The pension industry is a significant element of that market. Occupational pension schemes in the UK (both defined benefit and defined contribution), together look after over £2.2trn of pension savings for 39.2 million people across the UK . It’s not just a big industry, but also one going through some pretty seismic changes. The pension freedoms, auto-enrolment, tax changes and the gradual shift from DB to DC pensions, are all changing the way that pensions work in the UK, and the FCA has been busy implementing a range of new regulations to support this change.
One of the key issues which is gathering more focus from regulators and policymakers, including the FCA, The Pensions Regulator and the Pension and Life Savings Association, is to improve transparency, including a full and clear disclosure of all the investment costs charged by asset and fund managers for their investment services.
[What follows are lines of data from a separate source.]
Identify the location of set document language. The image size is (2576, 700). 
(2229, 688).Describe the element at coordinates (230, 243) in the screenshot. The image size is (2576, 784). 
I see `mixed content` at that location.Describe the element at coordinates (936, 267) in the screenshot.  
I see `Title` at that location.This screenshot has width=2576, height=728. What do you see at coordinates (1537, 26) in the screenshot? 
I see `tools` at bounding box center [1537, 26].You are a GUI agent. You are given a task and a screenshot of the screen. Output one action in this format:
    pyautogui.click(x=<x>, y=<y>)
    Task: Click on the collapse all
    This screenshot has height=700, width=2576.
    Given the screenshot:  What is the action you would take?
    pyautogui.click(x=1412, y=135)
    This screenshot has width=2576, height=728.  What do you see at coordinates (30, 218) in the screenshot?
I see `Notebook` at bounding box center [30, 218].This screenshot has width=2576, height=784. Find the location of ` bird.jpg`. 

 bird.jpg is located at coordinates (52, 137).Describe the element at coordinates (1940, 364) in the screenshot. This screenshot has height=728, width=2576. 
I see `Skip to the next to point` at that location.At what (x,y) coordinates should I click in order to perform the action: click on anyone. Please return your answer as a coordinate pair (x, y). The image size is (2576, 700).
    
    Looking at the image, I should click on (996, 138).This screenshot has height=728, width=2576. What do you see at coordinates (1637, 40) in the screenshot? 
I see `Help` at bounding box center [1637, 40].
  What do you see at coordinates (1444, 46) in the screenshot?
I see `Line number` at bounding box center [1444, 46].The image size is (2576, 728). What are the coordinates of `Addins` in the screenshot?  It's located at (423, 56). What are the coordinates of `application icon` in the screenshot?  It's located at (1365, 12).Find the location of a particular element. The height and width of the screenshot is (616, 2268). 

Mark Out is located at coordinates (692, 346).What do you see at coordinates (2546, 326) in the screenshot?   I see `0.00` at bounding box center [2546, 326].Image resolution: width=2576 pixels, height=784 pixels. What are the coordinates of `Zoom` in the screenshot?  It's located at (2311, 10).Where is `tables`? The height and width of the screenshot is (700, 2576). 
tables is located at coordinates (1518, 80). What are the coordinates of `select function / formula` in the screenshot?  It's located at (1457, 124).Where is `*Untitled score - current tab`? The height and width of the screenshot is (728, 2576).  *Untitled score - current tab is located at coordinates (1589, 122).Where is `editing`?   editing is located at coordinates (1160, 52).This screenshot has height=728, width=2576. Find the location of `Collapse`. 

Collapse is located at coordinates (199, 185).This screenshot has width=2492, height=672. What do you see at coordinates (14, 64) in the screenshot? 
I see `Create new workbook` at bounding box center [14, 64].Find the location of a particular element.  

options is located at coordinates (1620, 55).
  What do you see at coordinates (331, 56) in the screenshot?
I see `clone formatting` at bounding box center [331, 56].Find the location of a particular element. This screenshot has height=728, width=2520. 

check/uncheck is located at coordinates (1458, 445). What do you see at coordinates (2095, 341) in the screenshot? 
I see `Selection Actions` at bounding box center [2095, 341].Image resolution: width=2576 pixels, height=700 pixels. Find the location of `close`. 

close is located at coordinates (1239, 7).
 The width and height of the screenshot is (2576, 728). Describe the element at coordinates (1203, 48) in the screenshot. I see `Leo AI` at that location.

Historically, there has been a lack of motivation to accurately report and communicate costs to trustees, pension scheme representatives and members, and whilst these always existed as part of the process, not enough has been done to measure costs accurately and present them in a way that can be used practically.
Whilst regulators are now moving in the right direction by tightening their governance standards around reporting costs, KAS BANK identified a gap in the UK market (using their experience in the Dutch pension market) and created the cost transparency dashboard to help with the actual presentation of the costs. This gives trustees a comprehensive means by which they can demonstrate and drill down into the total costs incurred by the pension scheme, including items such as transaction costs, which have been previously unreported.
But using technology to tackle cost transparency is just scratching the surface; pension schemes face a raft of governance challenges, ones that fintech is well-armed to face head-on. From deciding investment strategy, to managing fund and asset managers, or overseeing communications with shareholders and scheme members, to ensuring records are accurate, there’s a huge amount of administration that needs to be carefully managed.
The pension industry is not traditionally known for innovation but with the wide range of challenges facing the sector that needs to change – and soon. A committed focus on understanding and implementing the benefits that technology can provide will be critical. Only by doing something clearly different will schemes be able to improve decision-making through greater insight, and provide members with the best possible outcomes for their retirement income.